Example data from ?terra::predict

library(terra)
logo <- rast(system.file("ex/logo.tif", package="terra"))   
names(logo) <- c("red", "green", "blue")
p <- matrix(c(48, 48, 48, 53, 50, 46, 54, 70, 84, 85, 74, 84, 95, 85, 66, 42, 26, 4, 19, 17, 7, 14, 26, 29, 39, 45, 51, 56, 46, 38, 31, 22, 34, 60, 70, 73, 63, 46, 43, 28), ncol=2)
a <- matrix(c(22, 33, 64, 85, 92, 94, 59, 27, 30, 64, 60, 33, 31, 9, 99, 67, 15, 5, 4, 30, 8, 37, 42, 27, 19, 69, 60, 73, 3, 5, 21, 37, 52, 70, 74, 9, 13, 4, 17, 47), ncol=2)
xy <- rbind(cbind(1, p), cbind(0, a))
e <- extract(logo, xy[,2:3])
v <- data.frame(cbind(pa=xy[,1], e[,-1]))

build a model

library(randomForest)
model <- randomForest(formula=pa~., data=v)

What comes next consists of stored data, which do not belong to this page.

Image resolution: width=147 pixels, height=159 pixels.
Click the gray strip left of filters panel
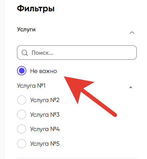(2, 79)
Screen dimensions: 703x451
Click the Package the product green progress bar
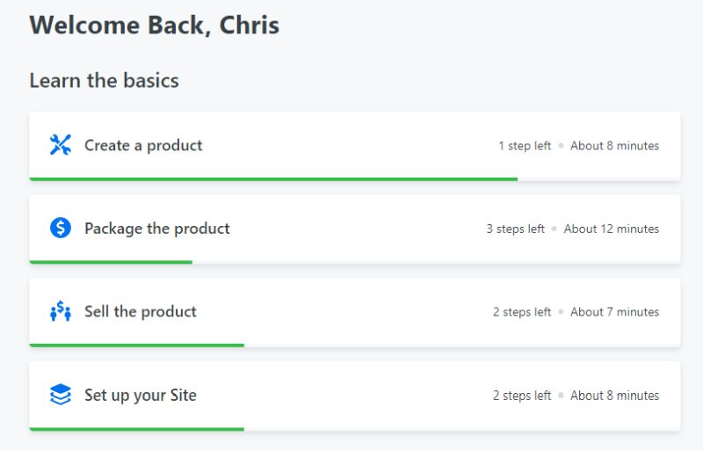(111, 262)
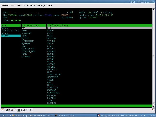Viewport: 156px width, 117px height.
Task: Select Command in Active Columns
Action: point(26,56)
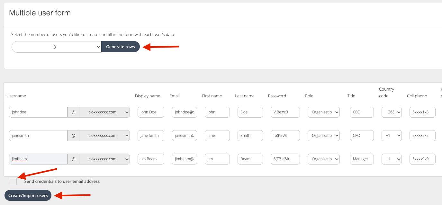The width and height of the screenshot is (442, 205).
Task: Click the CEO title field
Action: [x=362, y=112]
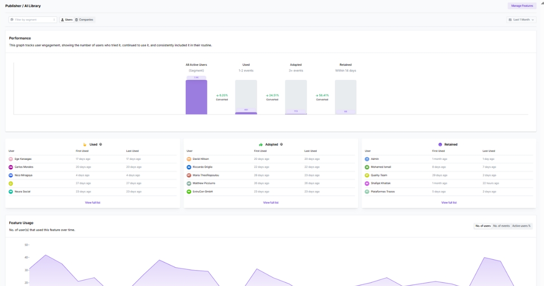Image resolution: width=544 pixels, height=286 pixels.
Task: Open the Filter by segment dropdown
Action: [x=33, y=20]
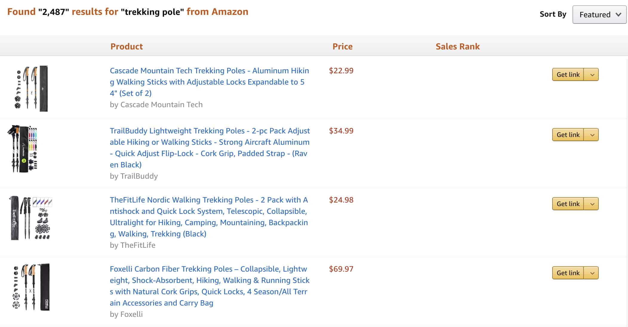Click the $22.99 price of Cascade poles

(341, 71)
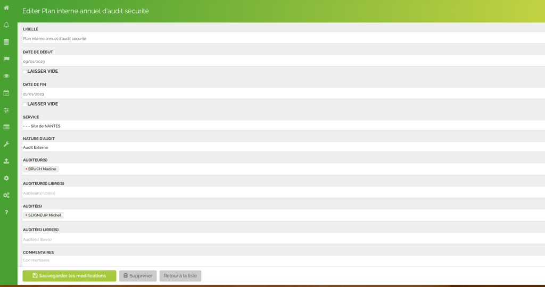
Task: Click the Supprimer button
Action: click(x=138, y=276)
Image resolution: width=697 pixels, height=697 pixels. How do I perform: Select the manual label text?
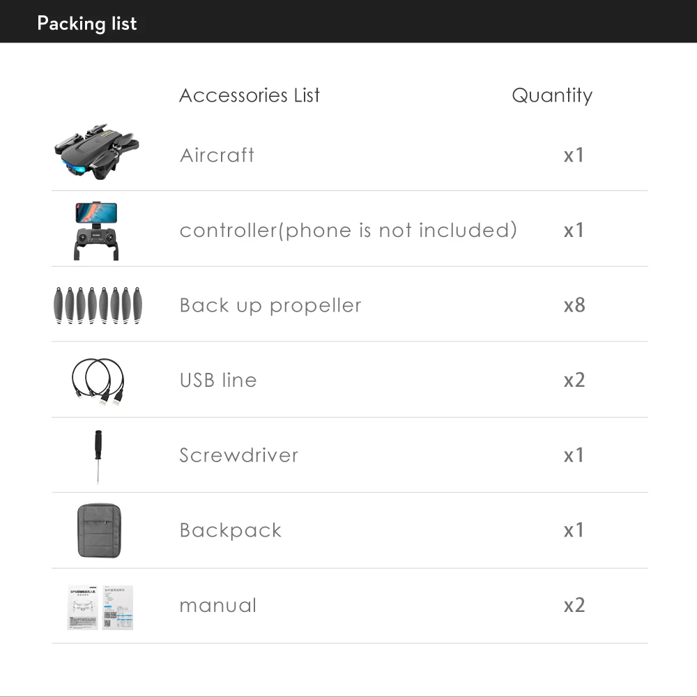click(218, 606)
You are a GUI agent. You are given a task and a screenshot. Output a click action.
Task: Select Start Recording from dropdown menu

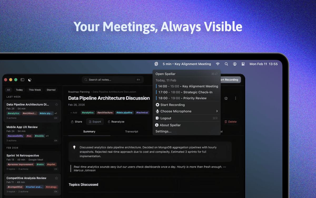click(x=172, y=105)
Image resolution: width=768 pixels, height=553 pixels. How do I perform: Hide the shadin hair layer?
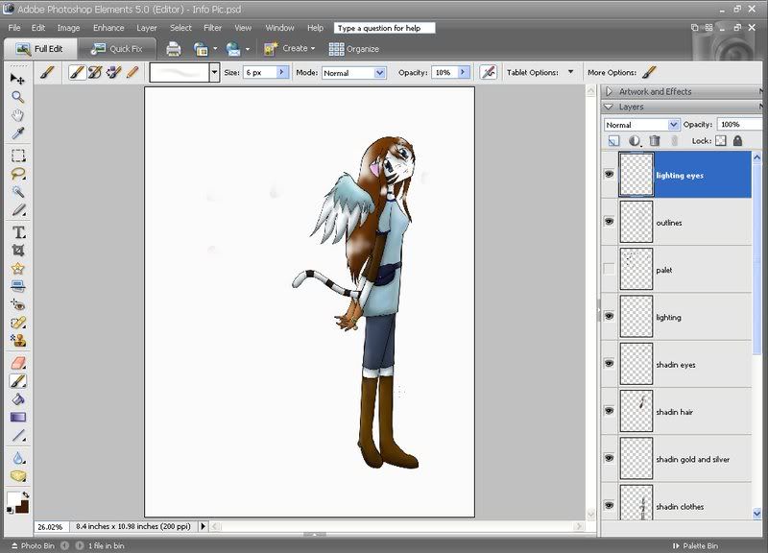pos(609,411)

Here are four ways to use the model to make a spatial prediction

Standard (not parallel)

r1 <- predict(logo, model)

Use build-in parallelization

r2 <- predict(logo, model, cores=2)

Write a parallel predict function

rfun <- function(mod, dat, ...) {
    ncls <- length(cls)
    nr <- nrow(dat)
    s <- split(dat, rep(1:ncls, each=ceiling(nr/ncls), length.out=nr))
    unlist(  parallel::clusterApply(cls, s, function(x, ...) predict(mod, x, ...))  )
}

library(parallel)
cls <- parallel::makeCluster(2)
parallel::clusterExport(cls, c("model", "rfun", "randomForest"))
r3 <- predict(logo, model, fun=rfun)
parallel::stopCluster(cls)

With the raster package you can also use clusterR

library(raster)
beginCluster(2)
b <- brick(logo)
r4 <- clusterR(b, predict, args = list(x=b, model=model))
endCluster()

There is no point in timing these approaches for this toy example. But terra::predict and raster::predict are not very costly, they just read and write chunks of data.

So to speed things up, I would focus on ways to make model::predict (replace with your model) go faster. One way is to write a parallel version and provide that as the fun argument to raster::predict or terra::predict. There can also be model specific things you can do. For example, if you can make a RandomForest model with 200 trees of the same quality as a model with 500 trees, then use the former to predict faster. You can test their performance by letting them make a million predictions or so; that is, independently of the raster data handling aspect.

If you have access to a HPC you can let each node do one of your forest classes.